## Exercise directions
Where a line contains the word "slider", copy that line from the records below.

---------- Given data ----------

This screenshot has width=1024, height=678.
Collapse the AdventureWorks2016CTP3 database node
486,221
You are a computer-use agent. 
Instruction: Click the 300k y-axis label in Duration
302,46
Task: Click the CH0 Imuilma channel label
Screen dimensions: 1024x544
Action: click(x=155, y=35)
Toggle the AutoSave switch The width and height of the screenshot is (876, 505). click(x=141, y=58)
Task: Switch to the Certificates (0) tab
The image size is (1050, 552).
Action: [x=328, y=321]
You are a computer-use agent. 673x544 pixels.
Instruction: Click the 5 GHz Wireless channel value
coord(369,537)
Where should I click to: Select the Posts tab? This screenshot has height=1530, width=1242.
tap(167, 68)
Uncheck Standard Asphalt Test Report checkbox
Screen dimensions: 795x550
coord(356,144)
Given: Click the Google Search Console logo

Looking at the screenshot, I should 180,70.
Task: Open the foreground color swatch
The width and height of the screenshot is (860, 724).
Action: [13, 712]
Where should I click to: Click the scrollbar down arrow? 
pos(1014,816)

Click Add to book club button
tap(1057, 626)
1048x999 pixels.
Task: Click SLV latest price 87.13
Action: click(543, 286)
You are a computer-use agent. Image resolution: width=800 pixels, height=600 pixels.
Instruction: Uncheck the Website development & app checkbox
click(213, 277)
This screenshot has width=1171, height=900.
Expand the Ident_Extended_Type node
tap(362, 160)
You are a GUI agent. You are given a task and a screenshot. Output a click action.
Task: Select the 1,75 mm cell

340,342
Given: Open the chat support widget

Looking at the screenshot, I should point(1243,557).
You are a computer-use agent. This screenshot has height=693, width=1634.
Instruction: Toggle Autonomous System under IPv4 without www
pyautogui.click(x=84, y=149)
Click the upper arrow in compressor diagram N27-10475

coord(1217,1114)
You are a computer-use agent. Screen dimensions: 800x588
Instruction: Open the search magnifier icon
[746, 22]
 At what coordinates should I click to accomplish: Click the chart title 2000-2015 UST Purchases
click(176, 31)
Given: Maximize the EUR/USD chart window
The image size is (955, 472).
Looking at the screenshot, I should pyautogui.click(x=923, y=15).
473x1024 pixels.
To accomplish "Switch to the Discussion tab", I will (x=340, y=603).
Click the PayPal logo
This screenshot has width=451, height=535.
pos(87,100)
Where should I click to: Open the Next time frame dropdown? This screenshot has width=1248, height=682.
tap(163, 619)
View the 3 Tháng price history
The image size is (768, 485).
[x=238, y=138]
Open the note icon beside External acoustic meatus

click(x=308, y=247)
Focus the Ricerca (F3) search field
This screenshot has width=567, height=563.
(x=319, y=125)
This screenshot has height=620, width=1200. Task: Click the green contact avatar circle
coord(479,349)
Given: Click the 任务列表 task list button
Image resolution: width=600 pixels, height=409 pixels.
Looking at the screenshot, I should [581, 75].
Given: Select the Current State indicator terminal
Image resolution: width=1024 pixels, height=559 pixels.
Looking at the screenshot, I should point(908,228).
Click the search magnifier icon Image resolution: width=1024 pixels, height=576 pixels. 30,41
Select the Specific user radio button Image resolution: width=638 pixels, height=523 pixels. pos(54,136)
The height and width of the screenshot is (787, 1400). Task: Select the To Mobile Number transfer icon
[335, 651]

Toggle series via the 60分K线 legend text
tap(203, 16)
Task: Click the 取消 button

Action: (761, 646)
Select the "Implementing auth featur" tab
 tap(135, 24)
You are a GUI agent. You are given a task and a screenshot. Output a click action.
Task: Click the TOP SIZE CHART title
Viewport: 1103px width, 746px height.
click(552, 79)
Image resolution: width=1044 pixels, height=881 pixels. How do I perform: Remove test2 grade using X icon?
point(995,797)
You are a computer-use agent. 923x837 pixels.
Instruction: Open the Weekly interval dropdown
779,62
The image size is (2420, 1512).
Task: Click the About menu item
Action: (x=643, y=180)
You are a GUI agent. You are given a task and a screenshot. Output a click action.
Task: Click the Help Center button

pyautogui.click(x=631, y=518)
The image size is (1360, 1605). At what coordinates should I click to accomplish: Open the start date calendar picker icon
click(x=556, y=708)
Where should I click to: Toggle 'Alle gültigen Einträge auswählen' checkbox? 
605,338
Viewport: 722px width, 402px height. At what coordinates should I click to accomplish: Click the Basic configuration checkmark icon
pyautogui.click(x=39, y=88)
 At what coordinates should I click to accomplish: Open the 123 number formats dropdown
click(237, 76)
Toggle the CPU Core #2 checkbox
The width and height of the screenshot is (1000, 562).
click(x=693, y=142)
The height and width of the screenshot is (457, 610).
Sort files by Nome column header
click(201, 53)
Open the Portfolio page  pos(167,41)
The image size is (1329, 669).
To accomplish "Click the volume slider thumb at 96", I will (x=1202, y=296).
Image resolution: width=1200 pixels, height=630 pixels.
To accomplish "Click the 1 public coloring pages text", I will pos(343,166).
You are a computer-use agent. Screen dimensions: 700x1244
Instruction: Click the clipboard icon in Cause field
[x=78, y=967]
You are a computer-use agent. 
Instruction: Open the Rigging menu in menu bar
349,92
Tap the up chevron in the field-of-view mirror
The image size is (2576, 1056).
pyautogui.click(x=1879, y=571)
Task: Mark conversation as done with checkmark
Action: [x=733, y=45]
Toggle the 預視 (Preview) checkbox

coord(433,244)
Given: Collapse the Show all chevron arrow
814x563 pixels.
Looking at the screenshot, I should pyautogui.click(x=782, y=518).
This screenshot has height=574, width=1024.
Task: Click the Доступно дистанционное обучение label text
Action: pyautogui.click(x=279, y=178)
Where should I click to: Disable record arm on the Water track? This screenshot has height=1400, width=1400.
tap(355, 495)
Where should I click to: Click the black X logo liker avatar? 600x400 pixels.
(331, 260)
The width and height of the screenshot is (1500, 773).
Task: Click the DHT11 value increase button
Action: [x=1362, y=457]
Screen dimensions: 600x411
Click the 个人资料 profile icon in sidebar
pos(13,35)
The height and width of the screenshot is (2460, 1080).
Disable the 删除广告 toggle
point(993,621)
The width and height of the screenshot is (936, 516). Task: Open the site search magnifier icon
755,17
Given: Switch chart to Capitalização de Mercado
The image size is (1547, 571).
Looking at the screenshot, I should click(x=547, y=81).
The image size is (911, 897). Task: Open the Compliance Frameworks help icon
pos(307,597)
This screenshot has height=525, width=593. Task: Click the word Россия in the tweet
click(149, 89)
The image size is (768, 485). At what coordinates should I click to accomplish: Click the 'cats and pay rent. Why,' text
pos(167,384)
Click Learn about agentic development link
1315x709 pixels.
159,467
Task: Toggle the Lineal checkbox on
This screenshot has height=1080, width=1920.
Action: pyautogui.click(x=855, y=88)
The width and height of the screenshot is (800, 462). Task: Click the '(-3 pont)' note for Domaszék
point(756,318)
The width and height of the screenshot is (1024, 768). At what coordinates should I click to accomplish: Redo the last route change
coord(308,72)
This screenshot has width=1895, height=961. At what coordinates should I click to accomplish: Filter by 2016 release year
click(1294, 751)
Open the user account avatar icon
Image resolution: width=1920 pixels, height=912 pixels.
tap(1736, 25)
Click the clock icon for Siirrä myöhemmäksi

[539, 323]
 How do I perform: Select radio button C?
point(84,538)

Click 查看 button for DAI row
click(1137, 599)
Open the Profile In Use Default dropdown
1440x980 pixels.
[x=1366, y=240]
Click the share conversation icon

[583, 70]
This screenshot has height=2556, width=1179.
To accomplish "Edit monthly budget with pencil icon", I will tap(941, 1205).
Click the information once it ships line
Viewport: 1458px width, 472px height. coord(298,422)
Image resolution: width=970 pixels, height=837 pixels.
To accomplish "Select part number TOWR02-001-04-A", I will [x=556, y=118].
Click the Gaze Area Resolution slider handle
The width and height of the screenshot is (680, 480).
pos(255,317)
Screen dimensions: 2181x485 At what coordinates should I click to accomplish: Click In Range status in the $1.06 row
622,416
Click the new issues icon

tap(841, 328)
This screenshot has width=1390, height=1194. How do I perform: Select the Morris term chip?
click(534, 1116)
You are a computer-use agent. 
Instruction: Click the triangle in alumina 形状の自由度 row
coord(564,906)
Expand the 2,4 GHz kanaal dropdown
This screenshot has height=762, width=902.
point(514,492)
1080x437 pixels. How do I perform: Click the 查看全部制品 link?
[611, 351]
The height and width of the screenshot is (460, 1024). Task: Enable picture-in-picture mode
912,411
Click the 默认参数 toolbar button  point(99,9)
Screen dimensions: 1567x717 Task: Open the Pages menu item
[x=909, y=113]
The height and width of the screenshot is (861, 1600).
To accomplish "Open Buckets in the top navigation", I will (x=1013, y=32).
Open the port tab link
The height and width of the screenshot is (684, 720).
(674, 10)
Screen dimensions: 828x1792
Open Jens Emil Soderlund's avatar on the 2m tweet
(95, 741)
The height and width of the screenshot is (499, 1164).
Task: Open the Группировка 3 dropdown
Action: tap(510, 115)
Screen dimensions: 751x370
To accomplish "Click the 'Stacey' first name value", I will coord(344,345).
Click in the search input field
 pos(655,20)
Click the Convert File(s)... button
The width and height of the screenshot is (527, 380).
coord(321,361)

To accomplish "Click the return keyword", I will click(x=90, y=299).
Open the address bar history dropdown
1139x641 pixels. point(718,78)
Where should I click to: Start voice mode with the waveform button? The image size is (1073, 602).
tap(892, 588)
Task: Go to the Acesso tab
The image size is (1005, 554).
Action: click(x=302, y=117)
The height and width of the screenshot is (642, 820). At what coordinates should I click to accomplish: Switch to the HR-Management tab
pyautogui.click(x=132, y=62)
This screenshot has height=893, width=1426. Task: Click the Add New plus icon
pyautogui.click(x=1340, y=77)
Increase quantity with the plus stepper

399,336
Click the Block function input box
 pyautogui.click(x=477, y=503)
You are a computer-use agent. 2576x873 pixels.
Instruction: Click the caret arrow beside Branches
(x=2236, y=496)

----------

## Answer for this exercise
To accomplish "Click the volume slider thumb at 96", I will (x=1202, y=296).
Click the Gaze Area Resolution slider handle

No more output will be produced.